I hope this works for you!
Currently Being ModeratedSep 14, 2012 4:31 AM (in response to bonfire)
I don't use the NAS for time machine or home directory backups - I use it as a storage medium for my projects.
Regardless, I often use Disk Utility to repair permissions - usually once a week, so locally my permissions are correct.
You are right - permission rights can create a lot of problems, and as I understand permission issues are even greater with Mountain Lion, because in many occassions Mountain Lion "sandboxing" will not allow apps to use network storage to store critical data.
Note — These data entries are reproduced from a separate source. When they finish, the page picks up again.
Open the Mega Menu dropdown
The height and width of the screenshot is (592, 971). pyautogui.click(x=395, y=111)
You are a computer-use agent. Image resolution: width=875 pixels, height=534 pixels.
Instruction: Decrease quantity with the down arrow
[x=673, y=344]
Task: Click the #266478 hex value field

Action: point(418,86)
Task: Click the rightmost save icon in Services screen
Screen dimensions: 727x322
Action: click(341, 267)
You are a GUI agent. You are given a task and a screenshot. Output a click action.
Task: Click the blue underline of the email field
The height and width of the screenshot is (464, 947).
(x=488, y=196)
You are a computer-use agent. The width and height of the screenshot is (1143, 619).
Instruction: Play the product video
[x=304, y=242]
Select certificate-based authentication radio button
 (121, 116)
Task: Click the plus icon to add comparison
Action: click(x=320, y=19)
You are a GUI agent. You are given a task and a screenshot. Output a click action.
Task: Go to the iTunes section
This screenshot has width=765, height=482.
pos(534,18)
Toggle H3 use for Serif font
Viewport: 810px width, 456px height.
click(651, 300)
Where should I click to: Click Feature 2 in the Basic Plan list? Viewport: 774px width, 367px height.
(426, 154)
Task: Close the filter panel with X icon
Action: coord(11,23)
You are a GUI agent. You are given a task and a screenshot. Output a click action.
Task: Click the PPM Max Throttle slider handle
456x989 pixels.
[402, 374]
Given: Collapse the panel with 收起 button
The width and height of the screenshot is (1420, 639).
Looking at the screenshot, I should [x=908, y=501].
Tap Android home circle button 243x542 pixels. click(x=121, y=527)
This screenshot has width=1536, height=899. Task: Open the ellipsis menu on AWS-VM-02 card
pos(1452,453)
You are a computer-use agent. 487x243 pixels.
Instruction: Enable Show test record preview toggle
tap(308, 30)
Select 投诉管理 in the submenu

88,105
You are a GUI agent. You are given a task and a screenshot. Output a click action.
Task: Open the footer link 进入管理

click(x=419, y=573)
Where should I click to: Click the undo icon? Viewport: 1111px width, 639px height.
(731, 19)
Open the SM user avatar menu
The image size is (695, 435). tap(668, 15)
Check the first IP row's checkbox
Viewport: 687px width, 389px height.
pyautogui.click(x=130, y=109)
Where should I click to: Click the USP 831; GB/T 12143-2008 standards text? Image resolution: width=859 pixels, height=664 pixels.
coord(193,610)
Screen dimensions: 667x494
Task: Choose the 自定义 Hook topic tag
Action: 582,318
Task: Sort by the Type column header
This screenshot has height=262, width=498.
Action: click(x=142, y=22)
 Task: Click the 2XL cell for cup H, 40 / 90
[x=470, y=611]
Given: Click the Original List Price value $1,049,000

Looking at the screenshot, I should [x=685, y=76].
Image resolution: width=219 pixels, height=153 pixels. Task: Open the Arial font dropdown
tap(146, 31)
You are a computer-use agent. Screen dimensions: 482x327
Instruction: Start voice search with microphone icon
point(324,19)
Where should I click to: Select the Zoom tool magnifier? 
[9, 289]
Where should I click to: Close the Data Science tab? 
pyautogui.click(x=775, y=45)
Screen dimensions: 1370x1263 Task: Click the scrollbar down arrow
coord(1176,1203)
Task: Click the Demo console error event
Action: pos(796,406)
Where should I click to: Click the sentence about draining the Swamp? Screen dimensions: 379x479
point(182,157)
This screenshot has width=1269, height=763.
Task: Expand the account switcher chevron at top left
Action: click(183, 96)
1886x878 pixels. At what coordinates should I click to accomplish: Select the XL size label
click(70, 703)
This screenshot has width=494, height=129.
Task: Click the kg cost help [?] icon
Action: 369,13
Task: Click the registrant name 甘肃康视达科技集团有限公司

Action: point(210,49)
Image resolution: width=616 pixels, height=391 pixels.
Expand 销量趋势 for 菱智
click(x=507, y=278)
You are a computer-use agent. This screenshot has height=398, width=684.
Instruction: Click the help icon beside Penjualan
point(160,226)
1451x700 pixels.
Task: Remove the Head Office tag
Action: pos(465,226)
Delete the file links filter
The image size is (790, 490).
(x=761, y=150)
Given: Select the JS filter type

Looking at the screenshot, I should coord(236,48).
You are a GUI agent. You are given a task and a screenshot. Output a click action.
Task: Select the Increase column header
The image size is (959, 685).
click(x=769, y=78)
Setting permissions on a shared/NAS resource is another issue.
Whenever I've tried to do that I've been unable, although I do not believe that the incosistent Finder behaviour on my NAS is related to that.
Currently Being ModeratedSep 14, 2012 8:53 AM (in response to akouris)
Bummer, too bad your problem wasn't as simple as mine....
I had never used the disk utility to repair permissions before, so that new knowledge will undoubtedly save me some future headaches.
Maybe check your system logs (/var/log) and look for system messages that get logged while connecting to your NAS or transferring files? thats where I found the clues to indicate this was a permissions problem for me...
Best of luck!
Currently Being ModeratedSep 22, 2012 1:54 PM (in response to bonfire)
arghhh.... its not working again... OS X updated to 10.8.2... thats the only thing I can think that changed. As per before, copying files from command line works, using Finder chokes the drive completely again. Can't even eject the drive, have to force close Finder (restart it) to be able to eject/unmount the NAS drive via Finder. I tried the same tweak to permissions/ACL as before, but this time that did not help... Is apple reading my thread purposely pushing an OS X update to !@#$!$ me up again?
Currently Being ModeratedSep 22, 2012 11:40 PM (in response to bonfire)
Something really strange is going on.
There is severe incosistency in the way OSX communicates with the NAS.
I do not know whether this is OSX's or the NAS's fault.
The biggest problem that I experience is "browsing" through the NAS folders: I might get instant response for the directory listing, or I might wait for 90 seconds for the list of files to appear.
On file transfers, I might be able to read something at 60MB/sec, and that might drop to 8-9MB and then return to 55MB. On write I might write at 25MB, fall to 12MB, then go back to 20MB.
I tried something else, and I had some interesting results: try accessing the NAS from a virtual windows machine on your OSX. I did that with a Windows XP installation. The results where very revealling. Browsing through the NAS is extremely fast - I get directory listings as if the disc is local. I also get image thumbnails etc. instantly - the NAS does have a consistent response. Transferring files is slower than the peaks the OSX demonstrates (up to 50% less on copy from NAS, 20% less on write to NAS), however the virtual windows machine has consistency - the speed remains always the same.
Since I see speed/response incosistency to the way NAS and OSX connect, even though I have tried both AFP and SMB, someking of other incompatibility exists between the NAS and the OSX.
I am thinking of a way to re-share a mapped NAS drive from a windows virtual or physical machine, access it through the OSX and see whether a consistency in access exists.
Message was edited by: akouris
Currently Being ModeratedMay 2, 2013 3:27 PM (in response to rg_dude)
Thanks dude, that seems to have mostly fixed things for me. I can now eject, or at least force-eject the volume which was imposibble before without restarting the Finder. Also, I notice it has killed constant network access (about 1Mb/sec reading) to Volume_2 when mounted.
Non-raided DNS 323 with default mounts (Volume_1, Volume_2) on OS X 10.7.5.